-- BEGIN Listed entries --
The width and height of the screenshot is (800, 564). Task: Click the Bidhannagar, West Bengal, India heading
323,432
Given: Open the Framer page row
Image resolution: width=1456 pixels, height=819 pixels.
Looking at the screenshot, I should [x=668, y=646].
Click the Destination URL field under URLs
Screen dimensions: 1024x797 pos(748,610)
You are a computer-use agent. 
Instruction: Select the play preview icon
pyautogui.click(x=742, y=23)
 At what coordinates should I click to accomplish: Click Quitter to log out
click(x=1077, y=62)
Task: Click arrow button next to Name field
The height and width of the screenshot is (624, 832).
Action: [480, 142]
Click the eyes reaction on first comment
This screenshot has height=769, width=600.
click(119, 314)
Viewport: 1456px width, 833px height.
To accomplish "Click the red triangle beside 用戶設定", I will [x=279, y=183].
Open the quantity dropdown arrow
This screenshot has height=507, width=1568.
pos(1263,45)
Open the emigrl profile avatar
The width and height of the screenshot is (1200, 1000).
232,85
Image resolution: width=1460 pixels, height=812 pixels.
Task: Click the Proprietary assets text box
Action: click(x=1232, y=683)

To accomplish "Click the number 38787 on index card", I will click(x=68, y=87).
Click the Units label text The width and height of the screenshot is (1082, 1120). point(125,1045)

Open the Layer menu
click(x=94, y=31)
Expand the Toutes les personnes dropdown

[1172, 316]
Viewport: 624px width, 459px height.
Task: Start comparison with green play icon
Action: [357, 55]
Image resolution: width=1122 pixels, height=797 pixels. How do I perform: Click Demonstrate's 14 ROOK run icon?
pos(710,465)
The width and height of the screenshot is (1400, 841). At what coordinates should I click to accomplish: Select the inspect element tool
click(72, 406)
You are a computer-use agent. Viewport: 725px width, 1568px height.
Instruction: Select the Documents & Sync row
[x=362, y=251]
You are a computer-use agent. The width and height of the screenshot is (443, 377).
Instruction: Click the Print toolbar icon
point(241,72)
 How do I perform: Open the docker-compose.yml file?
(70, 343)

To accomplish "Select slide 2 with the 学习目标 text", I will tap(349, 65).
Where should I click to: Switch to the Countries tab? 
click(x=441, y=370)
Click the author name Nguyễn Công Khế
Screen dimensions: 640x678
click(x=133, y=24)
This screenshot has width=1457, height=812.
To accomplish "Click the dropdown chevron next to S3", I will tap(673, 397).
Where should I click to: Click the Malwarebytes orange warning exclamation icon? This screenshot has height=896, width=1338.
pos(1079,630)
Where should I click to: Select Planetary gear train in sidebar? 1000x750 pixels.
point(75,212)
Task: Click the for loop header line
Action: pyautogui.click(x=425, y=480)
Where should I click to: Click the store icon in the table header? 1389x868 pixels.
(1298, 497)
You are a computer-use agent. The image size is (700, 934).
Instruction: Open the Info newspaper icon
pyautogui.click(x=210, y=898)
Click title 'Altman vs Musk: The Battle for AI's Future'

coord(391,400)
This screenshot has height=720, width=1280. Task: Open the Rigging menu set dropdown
-- END Listed entries --
- **What needs to be done**: Convert the data above into a JSON list of strings, with each line as its own string and blank lines omitted.

- **Written solution**:
[
  "The width and height of the screenshot is (800, 564). Task: Click the Bidhannagar, West Bengal, India heading",
  "323,432",
  "Given: Open the Framer page row",
  "Image resolution: width=1456 pixels, height=819 pixels.",
  "Looking at the screenshot, I should [x=668, y=646].",
  "Click the Destination URL field under URLs",
  "Screen dimensions: 1024x797 pos(748,610)",
  "You are a computer-use agent. ",
  "Instruction: Select the play preview icon",
  "pyautogui.click(x=742, y=23)",
  " At what coordinates should I click to accomplish: Click Quitter to log out",
  "click(x=1077, y=62)",
  "Task: Click arrow button next to Name field",
  "The height and width of the screenshot is (624, 832).",
  "Action: [480, 142]",
  "Click the eyes reaction on first comment",
  "This screenshot has height=769, width=600.",
  "click(119, 314)",
  "Viewport: 1456px width, 833px height.",
  "To accomplish \"Click the red triangle beside 用戶設定\", I will [x=279, y=183].",
  "Open the quantity dropdown arrow",
  "This screenshot has height=507, width=1568.",
  "pos(1263,45)",
  "Open the emigrl profile avatar",
  "The width and height of the screenshot is (1200, 1000).",
  "232,85",
  "Image resolution: width=1460 pixels, height=812 pixels.",
  "Task: Click the Proprietary assets text box",
  "Action: click(x=1232, y=683)",
  "To accomplish \"Click the number 38787 on index card\", I will click(x=68, y=87).",
  "Click the Units label text The width and height of the screenshot is (1082, 1120). point(125,1045)",
  "Open the Layer menu",
  "click(x=94, y=31)",
  "Expand the Toutes les personnes dropdown",
  "[1172, 316]",
  "Viewport: 624px width, 459px height.",
  "Task: Start comparison with green play icon",
  "Action: [357, 55]",
  "Image resolution: width=1122 pixels, height=797 pixels. How do I perform: Click Demonstrate's 14 ROOK run icon?",
  "pos(710,465)",
  "The width and height of the screenshot is (1400, 841). At what coordinates should I click to accomplish: Select the inspect element tool",
  "click(72, 406)",
  "You are a computer-use agent. Viewport: 725px width, 1568px height.",
  "Instruction: Select the Documents & Sync row",
  "[x=362, y=251]",
  "You are a computer-use agent. The width and height of the screenshot is (443, 377).",
  "Instruction: Click the Print toolbar icon",
  "point(241,72)",
  " How do I perform: Open the docker-compose.yml file?",
  "(70, 343)",
  "To accomplish \"Select slide 2 with the 学习目标 text\", I will tap(349, 65).",
  "Where should I click to: Switch to the Countries tab? ",
  "click(x=441, y=370)",
  "Click the author name Nguyễn Công Khế",
  "Screen dimensions: 640x678",
  "click(x=133, y=24)",
  "This screenshot has width=1457, height=812.",
  "To accomplish \"Click the dropdown chevron next to S3\", I will tap(673, 397).",
  "Where should I click to: Click the Malwarebytes orange warning exclamation icon? This screenshot has height=896, width=1338.",
  "pos(1079,630)",
  "Where should I click to: Select Planetary gear train in sidebar? 1000x750 pixels.",
  "point(75,212)",
  "Task: Click the for loop header line",
  "Action: pyautogui.click(x=425, y=480)",
  "Where should I click to: Click the store icon in the table header? 1389x868 pixels.",
  "(1298, 497)",
  "You are a computer-use agent. The image size is (700, 934).",
  "Instruction: Open the Info newspaper icon",
  "pyautogui.click(x=210, y=898)",
  "Click title 'Altman vs Musk: The Battle for AI's Future'",
  "coord(391,400)",
  "This screenshot has height=720, width=1280. Task: Open the Rigging menu set dropdown"
]